Anne Snick Associate Member of The Club of Rome, shed light on the distorted relationship between the economy, people, and the planet. Snick highlighted the power of language and mental models in driving systemic change. She urged us to shift their narratives, emphasizing the need to talk about trees instead of just timber and animals instead of merely meat. By reframing our language and communication, we can better reflect our interconnectedness with nature and all living beings.

“We don’t talk about trees, we talk about timber. We don’t talk about animals, we talk about meat. We use the planet as a resource and we kill the planet for money, and social inequality rises.” ~ Anne Snick

Anne Snick also presented an impactful slide that made a great impression on me, one that highlighted the immense task ahead of us in aligning our world with planetary boundaries. The slide that’s called Mental model: e.g. “Development” and it shed light on an intriguing observation: in development countries demonstrate greater respect for our planetary boundaries compared to developed countries. This thought-provoking insight invites us to question the adequacy of our current definition of “developed.” It prompts us to reflect on whether our existing framework accurately captures the essence of progress and sustainability.

“Countries that do remain in the capacity of the planet are called ‘in development,’ while all the ‘developed countries’ none of them stays within the boundaries of the capacity of the planet.” ~ Anne Snick

Jan-Klaas Somers, Sabine Denis, Shanice Wanjiku @ The Shift

The reflections from young challengers Shanice Wanjiku and Jan-Klaas Somers added a fresh perspective to the discussions. Wanjiku highlighted the importance of bringing our whole selves into the challenge of sustainability, emphasizing the need for personal commitment and engagement.

“My favorite word that you used was co-evolution, and I also understand that change conjures a lot of fear that we are not always aware of, so there is a lot of space for growth.” ~ Shanice Wanjiku

Somers emphasized the role of advocacy in effecting meaningful change and expressed a desire for its further growth.

“The big role of advocacy, that’s what I am still missing a lot, so I hope this will grow.” ~ Jan-Klaas Somers

Their words captured the essence of coevolution, personal growth, and the vital role of advocacy in driving transformative change. Scientific studies emphasize the importance of intergenerational cooperation and the need to empower youth to actively participate in shaping a sustainable future.
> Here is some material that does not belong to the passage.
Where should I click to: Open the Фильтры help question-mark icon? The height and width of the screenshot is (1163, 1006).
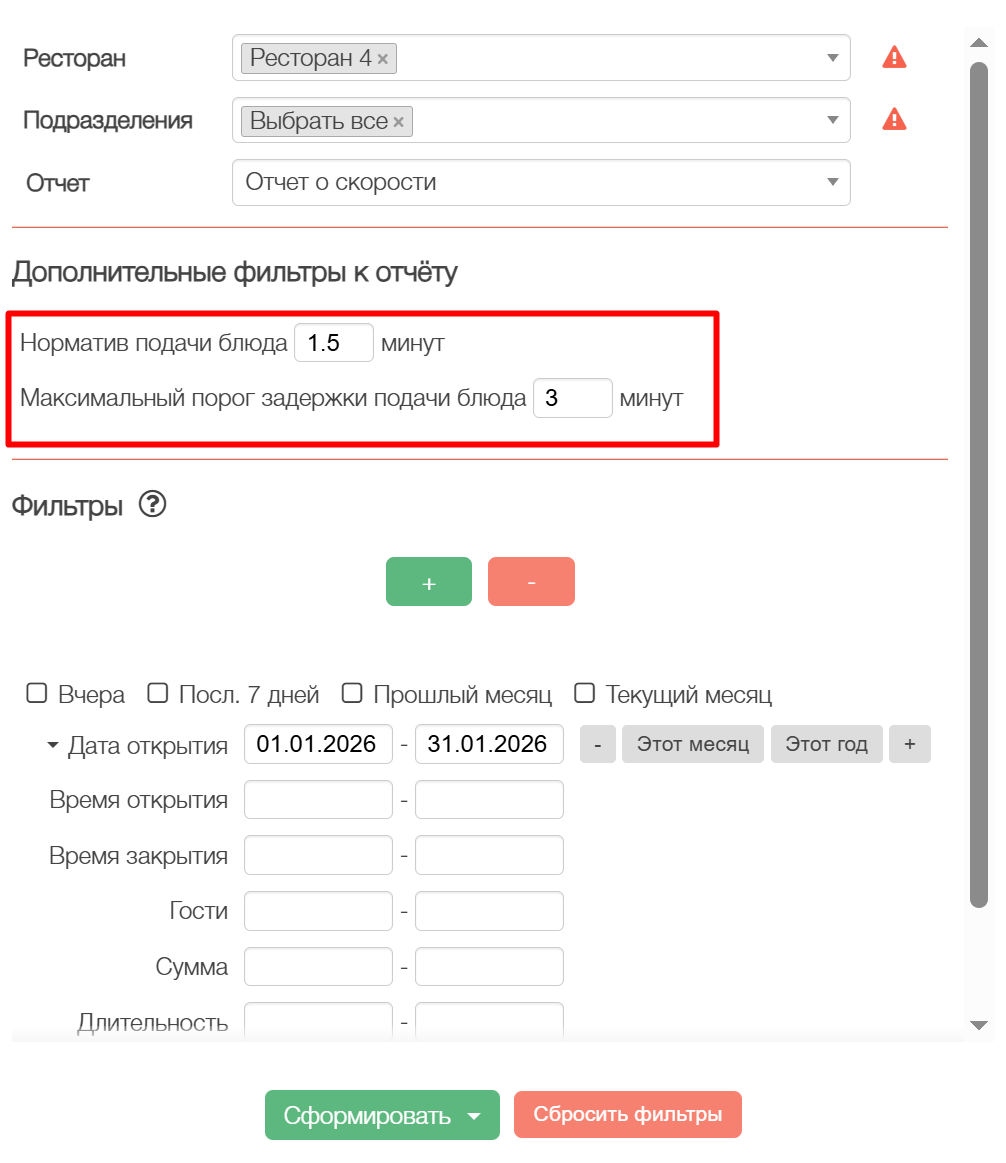[x=153, y=505]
Eline Vanduyver @ The Shift

Throughout the event, the collective power of communities and individual actions was emphasized. The attendees recognized the significance of mobilizing consumer power and engaging communities to drive sustainable change. Starting at the local level, they discussed the potential for creating a ripple effect that would inspire more individuals to take action and contribute to the collective effort.

As we conclude, we recognize that embracing transformative change is not only a moral imperative but also supported by scientific evidence. The insights shared at The Shift event highlighted the urgency of fundamental reflection, the importance of redefining prosperity, the interconnectedness of our challenges, and the power of language and advocacy in driving systemic change. Let us draw inspiration from these speakers and harness our collective potential to create a sustainable and inclusive future for generations to come.

Next week I’ll be attending the attending the General Assembly where I will volunteer to take upon the role of facilitator during the mini-hackathon, where we gather to prepare in guiding The Shift members in collaboratively adressing real-world challenges and uncovering innovative solutions.

And no this is not sponsored, I actually pay being a part of this movement, because we only have one world and I truly believe in positive change!